Penso que perdemos a capacidade de nos expressar de forma autêntica, de construir uma identidade própria, daí expressarmo-nos por emojis, e as relações com os outros tornarem-se mais difíceis e fugazes, conhecemos mais sobre os outros mas ficamos mais afastados. Não penso que haverá uma regressão, não querendo ter ao mesmo tempo um sentimento negativo sobre isto, porque simultaneamente somos pessoas mais inteligentes, com mais possibilidades de escolha, com acesso a informação que nos permite emancipar e ser mais autónomos, acredito que é possível uma adequação de forma a melhorar essa experiência. O passado recente mostra que as redes sociais têm um fim, e esse modo de usar, habitar, está sempre em mutação.
Como isso será não posso saber, mas estando consciente disso posso fazer com que a minha experiência não seja tão imersa nessa alienação e contribuir para uma construção de um espaço de liberdade mais coerente.
Os trabalhos que apresento na exposição surgem de frases que recolhi de blogues ou perfis de redes sociais, onde esse sentimento de solidão, desilusão, e de questionamento existencial são expostos maioritariamente por adolescentes ou jovens que encontram aí um refúgio do contexto onde vivem. Embora provenientes de variados meios sociais, pontos geográficos e com referências distintas os sentimentos são os mesmos. Usei o padrão do papel de parede do quarto do Andy, personagem do filme Toy Story, dono dos brinquedos que têm vida, como paisagem nalgumas pinturas e numa outra série que entretanto comecei, como representação espacial de uma geração que deixa os brinquedos e fica presa a uma utopia, ou mundo de ilusões que se funde com a realidade, e onde temos de nos ajustar a viver. Penso o filme Toy Story como uma metáfora ao que estamos a viver, porque os brinquedos mudaram a sua realidade e tiveram de se ajustar a uma outra completamente diferente e que é uma referência importante para estas gerações que cresceram e nasceram com o desenvolver e crescer da internet. Interessa-me trazer esse confronto, destas interações sociais onde no final não ganhamos nada e continuamos sozinhos.

• _INSTRUÇÕES DO EXERCÍCIO_
Responda, por favor, a estas perguntas sobre o texto:
1. De onde foram recolhidas as frases que deram origem aos trabalhos da exposição?
2. Que padrão serviu de paisagem em algumas pinturas?
3. O que mostra o passado recente sobre as redes sociais?

• _REGISTOS DE DADOS_
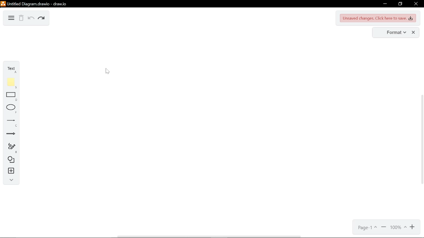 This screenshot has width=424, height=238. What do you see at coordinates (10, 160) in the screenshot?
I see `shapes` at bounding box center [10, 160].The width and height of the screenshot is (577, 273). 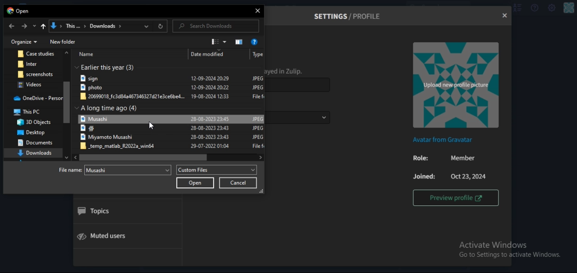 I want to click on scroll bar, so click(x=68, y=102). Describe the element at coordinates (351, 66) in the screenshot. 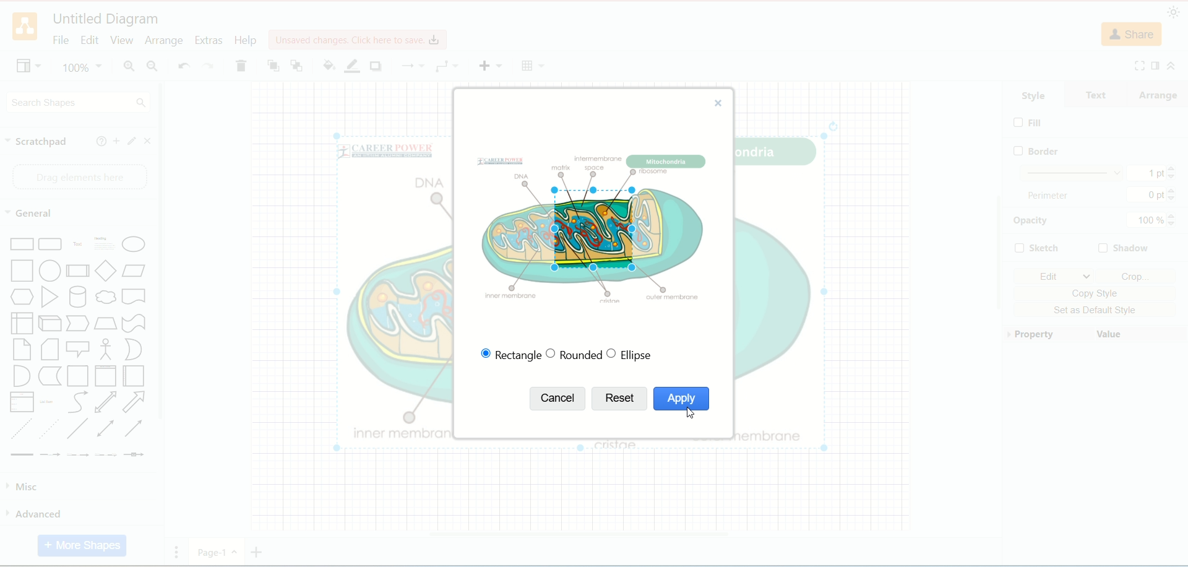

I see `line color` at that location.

...

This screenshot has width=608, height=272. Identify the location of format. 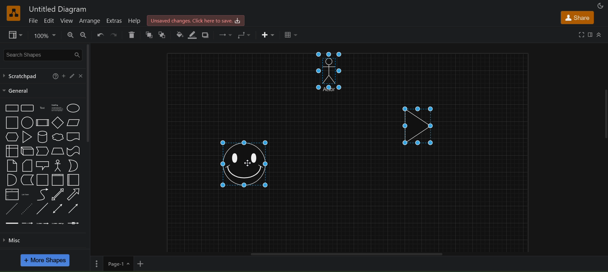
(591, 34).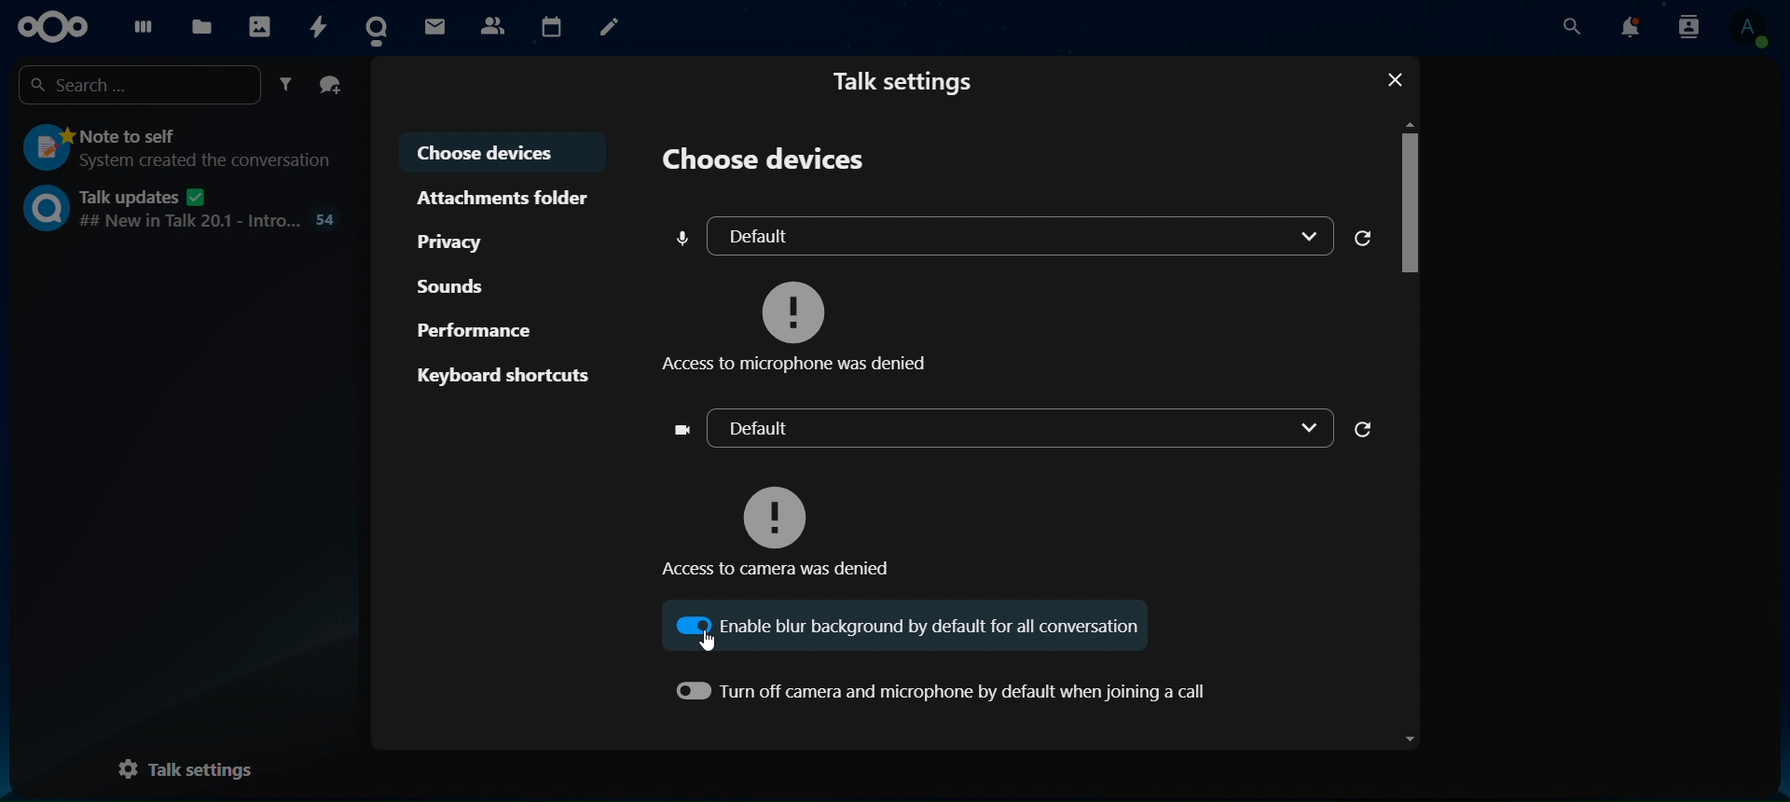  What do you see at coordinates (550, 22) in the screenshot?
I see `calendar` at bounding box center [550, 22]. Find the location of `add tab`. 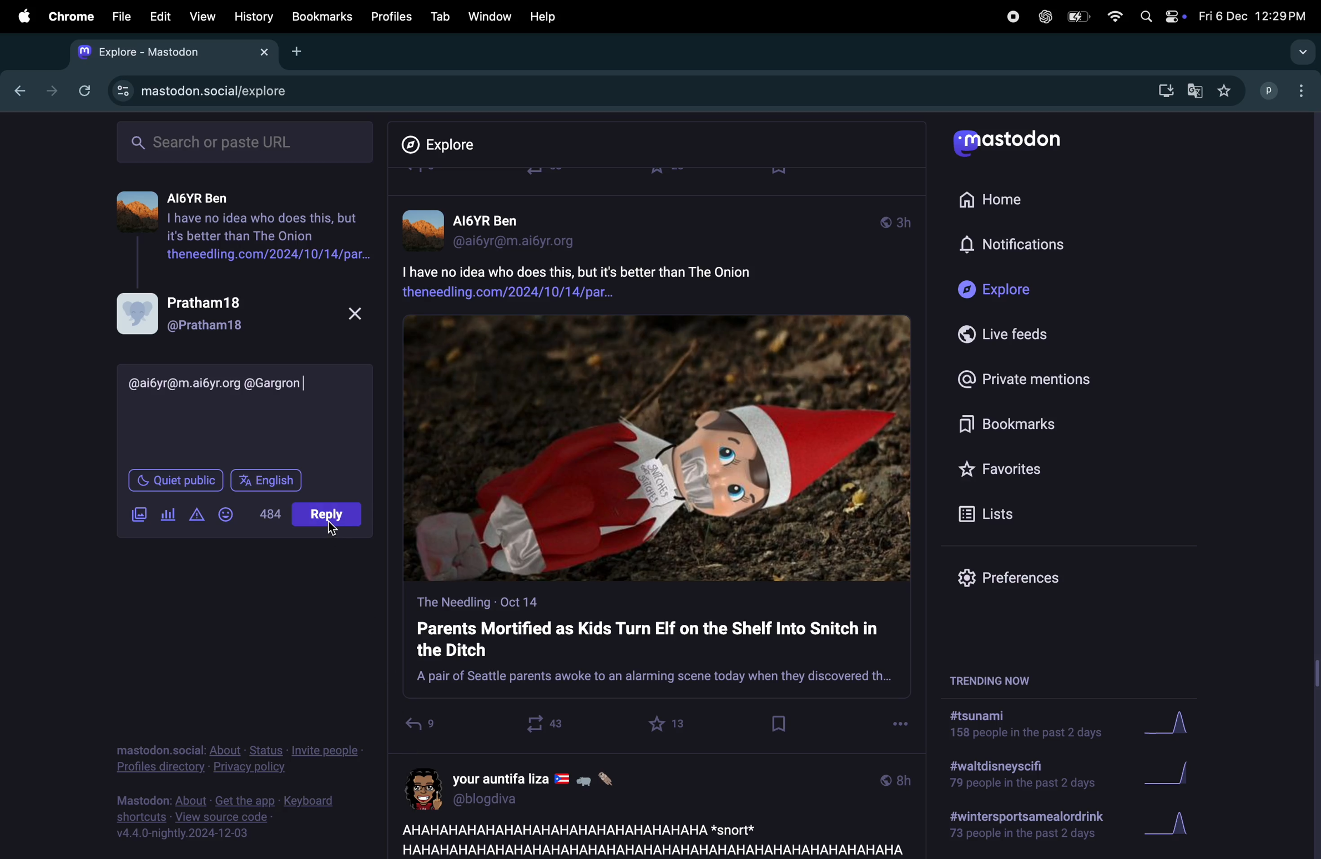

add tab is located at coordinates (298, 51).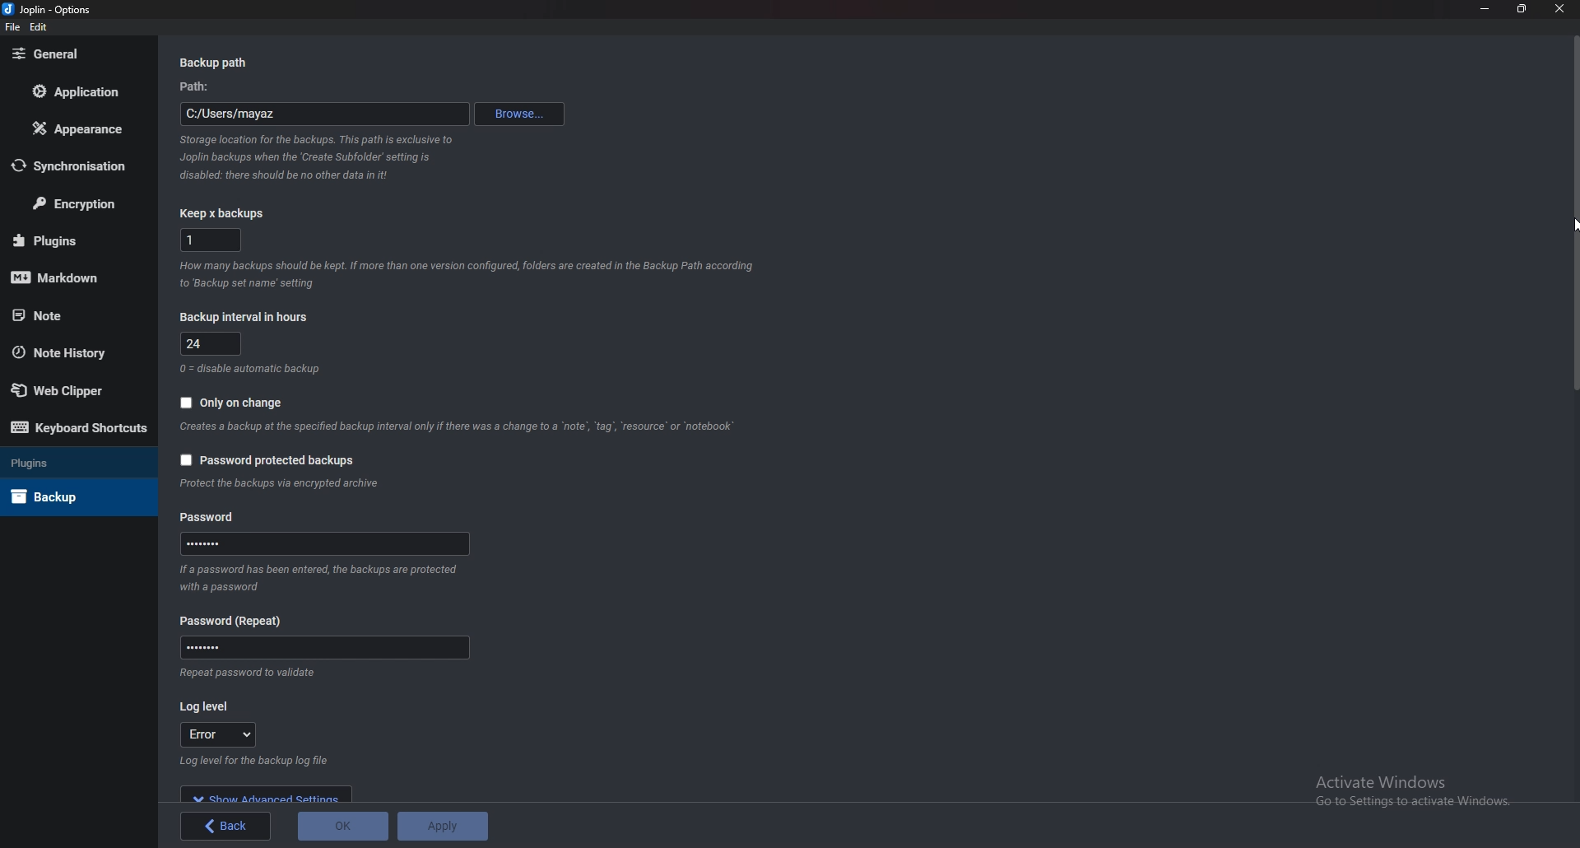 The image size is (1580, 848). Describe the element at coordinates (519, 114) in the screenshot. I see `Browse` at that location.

• _RESPOSTA DO EXERCÍCIO_
1. De blogues ou perfis de redes sociais.
2. O padrão do papel de parede do quarto do Andy, personagem do filme Toy Story.
3. Que as redes sociais têm um fim.